On 1 June 2020, South Africa moved to level three lockdown allowing more businesses to operate, essentially opening up the economy.

However, the Covid-19 crisis and lockdown in South Africa has had a significant impact on most industries directly or indirectly.

Further compounding this issue is the knock-on effect, such as the credit industry being affected by the decrease in retail activity which in future could see access for consumers to traditional banking and finance related products being impacted.

Through tracking and analysis of the emerging patterns in the credit and related industries, we see early indicators of what is to come over the next few months.

Four out of 10 South African consumers started their credit journey with a retail card

The South African credit market is unique in that, over the past 30 years, growth has been underpinned by an innovative and creative Clothing and Furniture Retail credit market.

Scoresharp, an Experian company, conducted an in-depth analysis for the National Clothing Retail Federation (NCRF), looking at 28.5 million consumers who opened 138,7-million credit accounts in South Africa over a five-year period (2014 – 2018). It was evident from the research that four out of 10 consumers started their credit journey with a retail card (in-store clothing card), 2 out of 10 with a micro loan and 2 out of 10 with a traditional bank personal loan.

A significant portion of consumers who begin their journeys with retail accounts migrate to other credit products over time – the results show the importance of retail credit in South Africa:

* 25% of retail card initiates progress to wealth-creating loans with secured credit products, including home finance and vehicle finance.

* More than 80% will qualify and open either a personal or microloan.

* More than 50% qualify and open telecommunications contracts and/or insurance products.

Retail credit is more accessible to the broader South African population

When looking at the distribution of credit products across various demographic metrics, it becomes further apparent that the Clothing Retail credit market is the most inclusive industry in the South African credit market.

The nature of the retail credit industry, where the ability to support broader credit growth through retail margin (thus being an incubator for new credit entrants to the market), results in more consumers starting their credit journeys via retail accounts, thereby promoting a more inclusive economy that minimises inequality. In addition to opening doors to other credit products, retail credit has been proven to be more gender, demographic and age-inclusive than any other form of credit.

When looking at the number of active credit accounts at the end of the first quarter 2020, the retail industry in total made up 49% (17,3-million) of active credit accounts, with the clothing retail industry contributing 38% (13,5-million) of these, emphasising how important the Clothing Retail credit industry is to the overall South African credit industry.
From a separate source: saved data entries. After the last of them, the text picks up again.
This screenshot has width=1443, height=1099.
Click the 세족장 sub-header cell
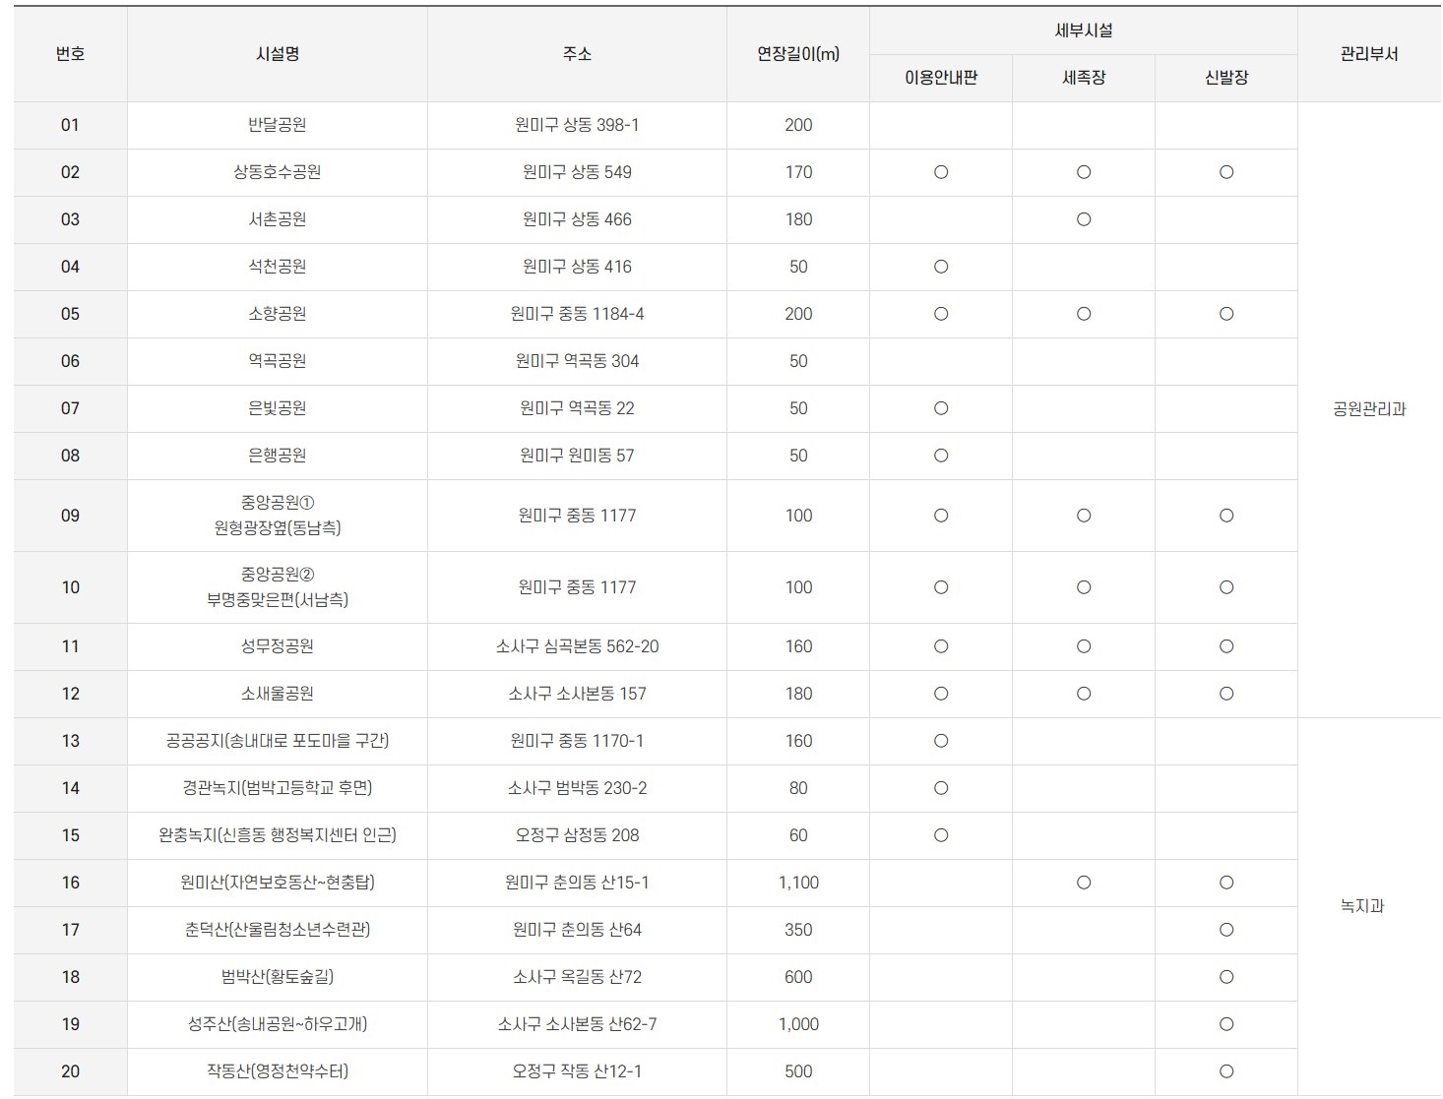coord(1083,77)
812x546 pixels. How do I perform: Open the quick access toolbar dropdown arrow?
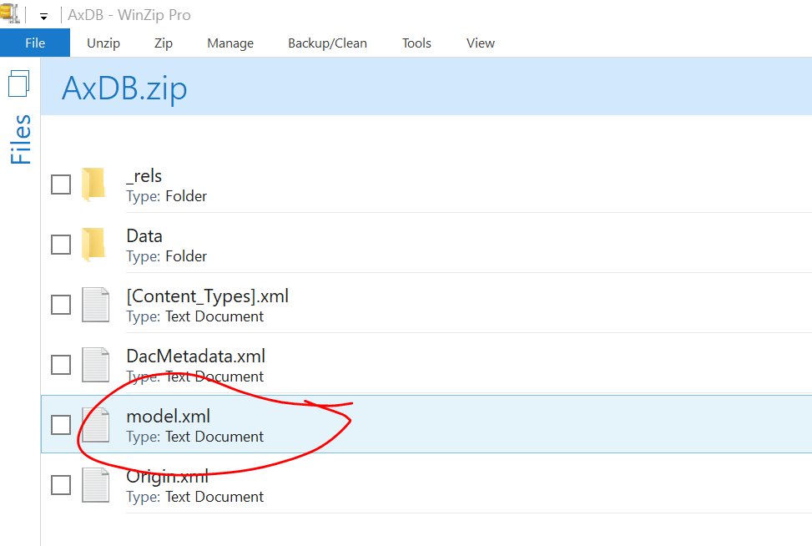coord(43,16)
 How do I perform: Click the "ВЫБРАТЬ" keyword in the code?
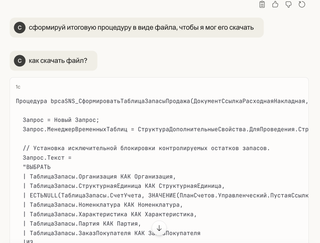click(38, 167)
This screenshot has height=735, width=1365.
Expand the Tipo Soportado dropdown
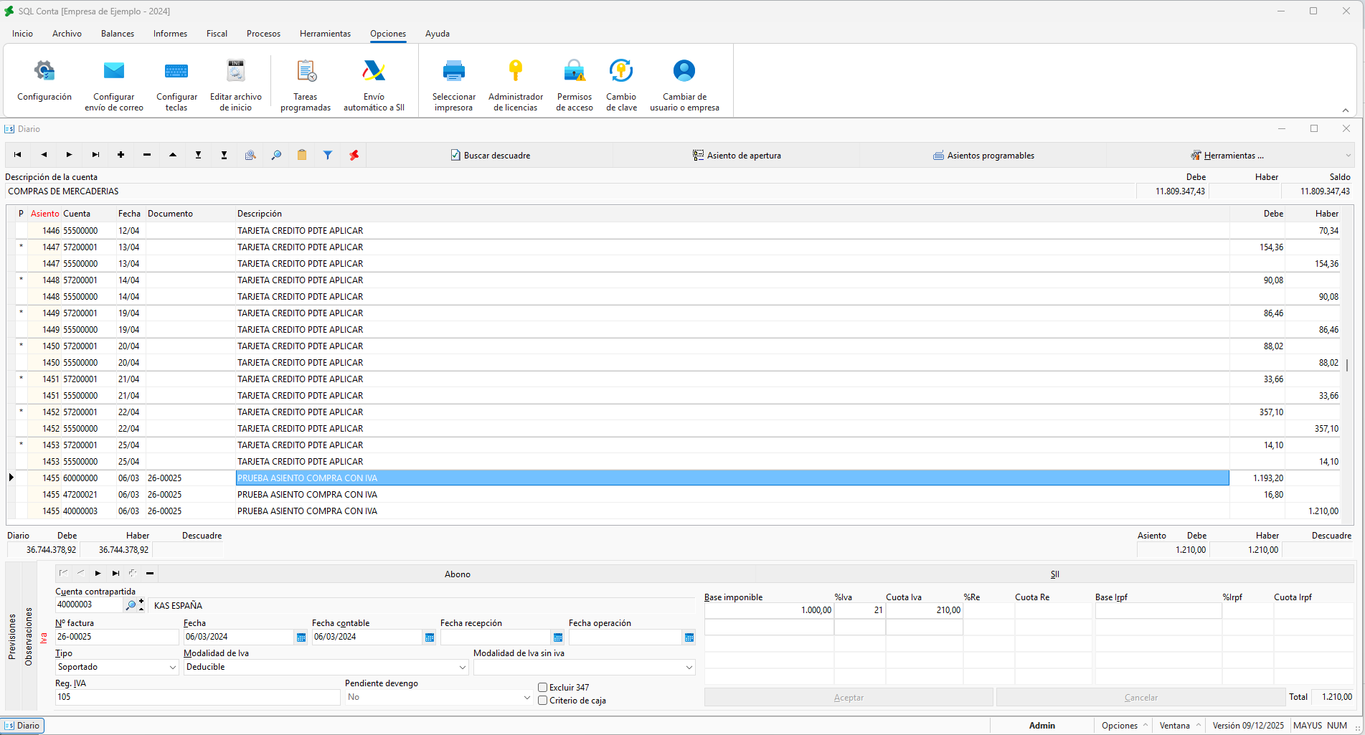pyautogui.click(x=173, y=667)
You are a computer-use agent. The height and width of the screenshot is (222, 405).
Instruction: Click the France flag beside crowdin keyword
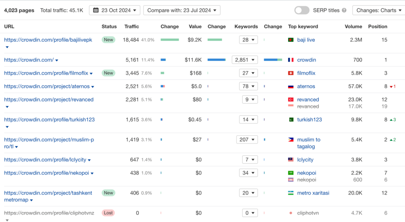tap(291, 60)
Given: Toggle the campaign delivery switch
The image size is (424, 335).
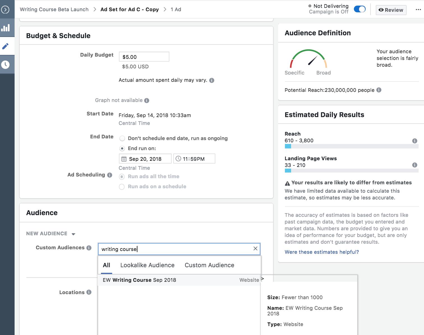Looking at the screenshot, I should (x=360, y=9).
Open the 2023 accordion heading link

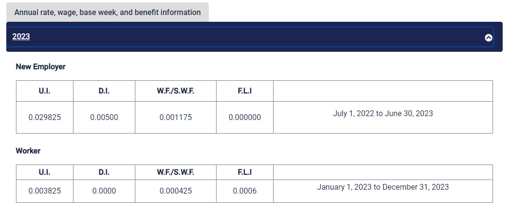[x=21, y=37]
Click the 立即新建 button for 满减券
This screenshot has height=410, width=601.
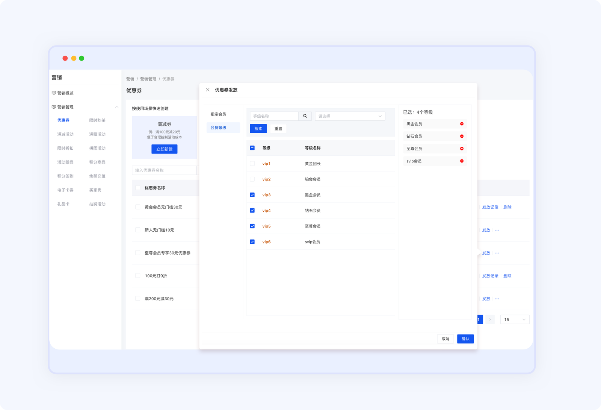[165, 149]
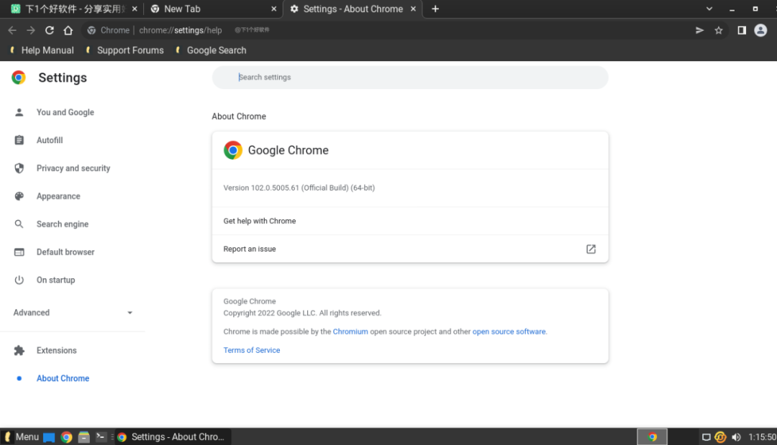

What does credit look like post-lockdown?
The impact of the national lockdown and subsequent lack of credit activity in the Retail Industry could have a negative impact on the overall credit economy beyond the initial impact of the Covid-19 pandemic. It is therefore essential, from a holistic credit economy perspective, that the retail credit industry can operate without limitations and more importantly remains strong to ensure an accelerated growth phase when we reach the new normal.

While we expect that the structure of the credit industry to remain intact and stable post the Covid-19 crisis, the way credit providers manage their portfolios across the credit lifecycle may require new thinking.

Non-credit data is expected to play an increasingly critical role in the South African recovery journey as the probability increases that a larger portion of the South African new to credit population will not have the access to previously available Clothing Retail credit due to a more constrained Clothing Retail market.

The knock-on effect for the Banking industry could be severe as the flow of new credit entrants from the Clothing Retail industry slows, resulting in the impact of the virus being felt well into the future.

To mitigate this impact, the market could be required to consider consumer behavioural data as an important factor in assessing an individual’s creditworthiness. Data like online activity in terms of mobile applications most frequently used, contact history via social media, URL strings searched when online and time of day- and time spent online may become as valuable as traditional credit data.

With access to non-traditional data limited and primarily controlled by large social media platforms, the immediate recovery and future growth of the South African credit economy will be even more dependent on a strong, vibrant retail industry.